‘Cosmopolis’ a perfect dystopia
Even if someone other than Twilight's Robert Pattinson had played him, even without the unsettling, undead attitude that the young Briton did bring to the role, the protagonist in Cosmopolis would be called a blood-sucking capitalist.
That is exactly what makes this quintessentially American character so interesting, both in Don DeLillo's dystopian novel and now in David Cronenberg's film adaptation. The fictional Eric Packer represents the dynamic and mysterious tribe of real-life Wall Street entrepreneurs who have corrupted the system and robbed the rest of us blind through greed. This is a post-modern morality tale that now intersects with the economic crisis of 2008-09, even though DeLillo published his book five years earlier.
Greed is still good ... or is it? Of course not. Eric Packer is an anti-hero, an outlaw, a parasite in the trappings of a peacock. Adopting a convincing American accent, Pattinson aces the role despite his panic attacks before the film starting shooting in Toronto. Super-rich, slickly dressed in gray, hiding behind sunglasses, happiest inside his white stretch limo in the streets of Manhattan, Packer is living the louche life of luxury and debauchery.
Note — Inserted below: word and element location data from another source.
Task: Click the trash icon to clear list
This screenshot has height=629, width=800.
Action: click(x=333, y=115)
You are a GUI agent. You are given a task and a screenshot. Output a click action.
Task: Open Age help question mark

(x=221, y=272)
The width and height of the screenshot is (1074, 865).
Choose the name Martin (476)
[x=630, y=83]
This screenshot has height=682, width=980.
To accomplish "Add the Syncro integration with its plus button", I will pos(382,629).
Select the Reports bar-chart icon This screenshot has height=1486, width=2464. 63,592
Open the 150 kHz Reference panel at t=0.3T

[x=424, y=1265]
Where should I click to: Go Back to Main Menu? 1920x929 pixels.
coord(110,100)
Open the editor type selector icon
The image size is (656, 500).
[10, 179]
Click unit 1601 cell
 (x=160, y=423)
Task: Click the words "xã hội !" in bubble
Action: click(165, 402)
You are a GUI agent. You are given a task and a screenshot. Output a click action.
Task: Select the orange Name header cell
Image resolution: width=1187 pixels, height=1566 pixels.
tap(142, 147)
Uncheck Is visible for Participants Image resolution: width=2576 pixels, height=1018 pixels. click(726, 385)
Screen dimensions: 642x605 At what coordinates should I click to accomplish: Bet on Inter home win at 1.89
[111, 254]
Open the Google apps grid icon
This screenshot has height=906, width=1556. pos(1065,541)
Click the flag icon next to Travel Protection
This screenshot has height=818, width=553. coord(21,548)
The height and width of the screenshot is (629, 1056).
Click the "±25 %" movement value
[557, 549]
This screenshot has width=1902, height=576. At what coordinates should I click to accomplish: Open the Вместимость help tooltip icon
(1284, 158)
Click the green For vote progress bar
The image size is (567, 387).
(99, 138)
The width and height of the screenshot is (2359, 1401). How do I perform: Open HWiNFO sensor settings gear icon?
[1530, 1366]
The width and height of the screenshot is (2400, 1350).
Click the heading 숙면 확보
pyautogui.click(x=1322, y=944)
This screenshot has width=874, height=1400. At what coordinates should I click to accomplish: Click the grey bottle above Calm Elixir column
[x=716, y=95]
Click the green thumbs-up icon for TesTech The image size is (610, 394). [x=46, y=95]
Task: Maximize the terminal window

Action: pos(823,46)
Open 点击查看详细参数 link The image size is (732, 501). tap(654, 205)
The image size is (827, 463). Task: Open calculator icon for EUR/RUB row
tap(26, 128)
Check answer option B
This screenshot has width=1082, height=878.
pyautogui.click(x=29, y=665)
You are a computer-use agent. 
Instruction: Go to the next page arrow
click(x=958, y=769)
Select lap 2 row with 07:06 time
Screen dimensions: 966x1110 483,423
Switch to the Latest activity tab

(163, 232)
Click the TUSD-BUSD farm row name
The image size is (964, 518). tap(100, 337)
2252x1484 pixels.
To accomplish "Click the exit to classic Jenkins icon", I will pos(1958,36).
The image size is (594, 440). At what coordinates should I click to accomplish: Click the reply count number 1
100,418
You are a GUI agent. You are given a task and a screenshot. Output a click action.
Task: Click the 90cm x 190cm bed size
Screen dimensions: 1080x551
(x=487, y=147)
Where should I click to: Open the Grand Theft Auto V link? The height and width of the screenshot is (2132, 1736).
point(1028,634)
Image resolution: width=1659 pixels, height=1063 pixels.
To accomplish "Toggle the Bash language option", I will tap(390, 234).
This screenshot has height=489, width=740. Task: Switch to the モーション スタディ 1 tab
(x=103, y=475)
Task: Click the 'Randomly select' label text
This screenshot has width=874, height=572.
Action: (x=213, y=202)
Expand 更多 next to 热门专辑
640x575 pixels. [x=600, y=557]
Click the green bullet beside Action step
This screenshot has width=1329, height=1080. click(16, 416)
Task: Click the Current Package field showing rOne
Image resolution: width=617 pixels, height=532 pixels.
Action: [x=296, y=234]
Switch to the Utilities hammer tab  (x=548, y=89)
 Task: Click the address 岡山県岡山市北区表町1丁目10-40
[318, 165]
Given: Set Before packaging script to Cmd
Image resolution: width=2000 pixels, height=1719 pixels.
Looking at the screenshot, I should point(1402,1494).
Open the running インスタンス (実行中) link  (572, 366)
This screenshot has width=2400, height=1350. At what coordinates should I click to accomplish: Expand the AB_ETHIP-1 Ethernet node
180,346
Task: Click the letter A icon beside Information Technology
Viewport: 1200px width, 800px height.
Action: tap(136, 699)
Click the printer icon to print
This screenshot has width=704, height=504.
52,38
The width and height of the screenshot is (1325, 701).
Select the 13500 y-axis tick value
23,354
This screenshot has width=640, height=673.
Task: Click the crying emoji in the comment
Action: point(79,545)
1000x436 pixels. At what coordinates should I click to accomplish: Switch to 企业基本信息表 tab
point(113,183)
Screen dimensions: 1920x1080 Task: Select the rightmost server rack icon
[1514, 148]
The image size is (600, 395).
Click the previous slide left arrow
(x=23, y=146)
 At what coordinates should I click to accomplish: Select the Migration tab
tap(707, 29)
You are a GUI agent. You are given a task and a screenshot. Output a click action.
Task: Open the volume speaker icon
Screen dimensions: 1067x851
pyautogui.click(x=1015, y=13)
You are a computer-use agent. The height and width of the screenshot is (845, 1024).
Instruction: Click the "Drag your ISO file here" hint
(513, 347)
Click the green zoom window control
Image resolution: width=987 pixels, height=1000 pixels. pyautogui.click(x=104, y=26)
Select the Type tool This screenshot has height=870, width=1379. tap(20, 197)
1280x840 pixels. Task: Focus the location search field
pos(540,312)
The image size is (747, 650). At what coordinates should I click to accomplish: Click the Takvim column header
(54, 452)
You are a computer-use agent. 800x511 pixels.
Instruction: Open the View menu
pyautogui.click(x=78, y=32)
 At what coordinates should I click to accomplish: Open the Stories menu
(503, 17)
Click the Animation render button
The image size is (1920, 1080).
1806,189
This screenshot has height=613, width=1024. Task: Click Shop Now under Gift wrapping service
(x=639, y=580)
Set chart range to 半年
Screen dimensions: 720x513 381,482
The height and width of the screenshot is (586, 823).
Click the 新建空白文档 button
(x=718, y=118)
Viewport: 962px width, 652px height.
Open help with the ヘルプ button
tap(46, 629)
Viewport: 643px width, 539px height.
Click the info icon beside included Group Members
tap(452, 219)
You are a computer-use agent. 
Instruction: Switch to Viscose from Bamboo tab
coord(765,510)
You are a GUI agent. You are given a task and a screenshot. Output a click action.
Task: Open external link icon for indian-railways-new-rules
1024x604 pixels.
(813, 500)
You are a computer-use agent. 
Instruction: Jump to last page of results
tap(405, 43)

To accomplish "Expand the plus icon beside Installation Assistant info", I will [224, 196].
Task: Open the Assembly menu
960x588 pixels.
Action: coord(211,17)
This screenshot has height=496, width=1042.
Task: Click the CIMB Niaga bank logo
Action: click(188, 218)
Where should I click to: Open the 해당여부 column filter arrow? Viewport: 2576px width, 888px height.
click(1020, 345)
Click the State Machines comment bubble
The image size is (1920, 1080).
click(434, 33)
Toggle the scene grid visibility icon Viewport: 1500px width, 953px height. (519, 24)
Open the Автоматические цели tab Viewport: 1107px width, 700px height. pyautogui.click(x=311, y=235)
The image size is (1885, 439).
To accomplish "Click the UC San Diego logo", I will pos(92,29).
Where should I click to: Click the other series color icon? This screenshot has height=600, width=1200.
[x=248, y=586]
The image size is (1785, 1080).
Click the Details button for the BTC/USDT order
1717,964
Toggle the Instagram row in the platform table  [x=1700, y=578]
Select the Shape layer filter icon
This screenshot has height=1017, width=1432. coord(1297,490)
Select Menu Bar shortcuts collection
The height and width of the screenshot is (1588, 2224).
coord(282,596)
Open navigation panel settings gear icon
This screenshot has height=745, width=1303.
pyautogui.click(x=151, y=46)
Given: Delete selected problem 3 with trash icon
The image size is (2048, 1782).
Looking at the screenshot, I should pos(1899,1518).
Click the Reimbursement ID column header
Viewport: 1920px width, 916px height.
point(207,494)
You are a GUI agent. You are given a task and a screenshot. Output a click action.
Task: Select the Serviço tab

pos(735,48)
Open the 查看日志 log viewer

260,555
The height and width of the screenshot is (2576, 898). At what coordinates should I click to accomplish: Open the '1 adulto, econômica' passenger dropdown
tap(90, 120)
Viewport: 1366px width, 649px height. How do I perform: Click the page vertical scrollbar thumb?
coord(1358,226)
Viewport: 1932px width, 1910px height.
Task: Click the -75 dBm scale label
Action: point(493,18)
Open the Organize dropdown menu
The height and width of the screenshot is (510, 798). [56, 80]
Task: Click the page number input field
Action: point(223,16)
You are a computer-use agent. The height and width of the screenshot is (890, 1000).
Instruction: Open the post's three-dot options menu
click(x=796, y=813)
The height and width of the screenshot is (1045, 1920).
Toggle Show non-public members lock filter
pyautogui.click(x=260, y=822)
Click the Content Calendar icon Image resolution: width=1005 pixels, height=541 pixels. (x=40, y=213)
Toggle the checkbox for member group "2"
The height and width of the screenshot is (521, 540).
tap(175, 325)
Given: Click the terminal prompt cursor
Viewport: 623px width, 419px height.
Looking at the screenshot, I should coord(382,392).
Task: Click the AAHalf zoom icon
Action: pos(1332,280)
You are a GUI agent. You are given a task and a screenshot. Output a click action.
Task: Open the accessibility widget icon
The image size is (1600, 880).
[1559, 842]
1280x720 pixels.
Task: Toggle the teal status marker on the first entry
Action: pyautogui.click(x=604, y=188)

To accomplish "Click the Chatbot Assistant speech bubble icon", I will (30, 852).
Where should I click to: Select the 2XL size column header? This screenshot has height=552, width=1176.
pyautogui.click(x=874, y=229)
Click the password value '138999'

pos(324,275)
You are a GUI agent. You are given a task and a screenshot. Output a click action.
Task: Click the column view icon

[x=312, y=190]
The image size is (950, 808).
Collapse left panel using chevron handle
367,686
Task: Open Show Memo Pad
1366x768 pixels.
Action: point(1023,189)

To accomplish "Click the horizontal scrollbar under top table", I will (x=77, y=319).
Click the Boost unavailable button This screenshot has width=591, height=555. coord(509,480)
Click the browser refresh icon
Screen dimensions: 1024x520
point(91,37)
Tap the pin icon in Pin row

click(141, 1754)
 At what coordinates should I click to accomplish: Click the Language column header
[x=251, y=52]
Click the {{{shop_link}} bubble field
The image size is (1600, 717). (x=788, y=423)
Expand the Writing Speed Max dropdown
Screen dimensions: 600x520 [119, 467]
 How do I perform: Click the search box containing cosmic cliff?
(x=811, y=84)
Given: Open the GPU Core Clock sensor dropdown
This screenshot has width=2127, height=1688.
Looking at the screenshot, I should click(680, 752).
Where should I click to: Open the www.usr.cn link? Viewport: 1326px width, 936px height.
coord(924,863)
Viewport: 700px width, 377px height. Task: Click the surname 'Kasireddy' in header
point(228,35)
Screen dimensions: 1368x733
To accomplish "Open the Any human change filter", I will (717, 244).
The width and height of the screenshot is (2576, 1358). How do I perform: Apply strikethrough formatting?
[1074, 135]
He has business meetings, sex with his mistresses and even one of his daily medical checkups inside the vehicle, which is crawling through the traffic-choked streets of New York. James Joyce's Ulysses is transplanted to New York. On the day the story takes place, Packer's financial world is disintegrating. His investments have soured. There are riots in the streets. The U.S. president is in town. All is turmoil. Reports indicate a psycho killer has targeted Packer for assassination.
Yet all Packer seems to want, besides a quick fix for his own economic meltdown, is a haircut at the cross-town barber who gave him his first one as a child. The odyssey perplexes Packer's security chief. It will seal all their fates.
Cronenberg, the famed Toronto filmmaker whose recent films include A Dangerous Method, Eastern Promises and A History of Violence, wrote his adaptation of DeLillo's novel in a mere six days. The key was that he admired the book's dialogue and that he could and did transpose large segments into the screenplay, while restructuring and slimming down the narrative.
While Cronenberg likes to call himself lazy (I think it's his sense of humour), he busily assembled an intriguing cast and put them to work with a flourish. You get the wonderfully virile Kevin Durand as the security chief; Sarah Gadon as the icy blond princess who refuses Packer sex as his new wife; and Juliette Binoche as his mature lover. The trio of Emily Hampshire, Jay Baruchel and Samantha Morton are among Packer's business advisors. But Paul Giamatti -- the only American in a co-starring role -- plays opposite Pattinson in a 22-minute duet at the end that becomes both the climax and the conscience of the enterprise.
Cosmopolis will certainly baffle some, bore others. I cannot imagine what Twihards will think. But it is intelligent and stylish cinema, an antidote to the time-wasters than occupy so many theatres during the silly summer season.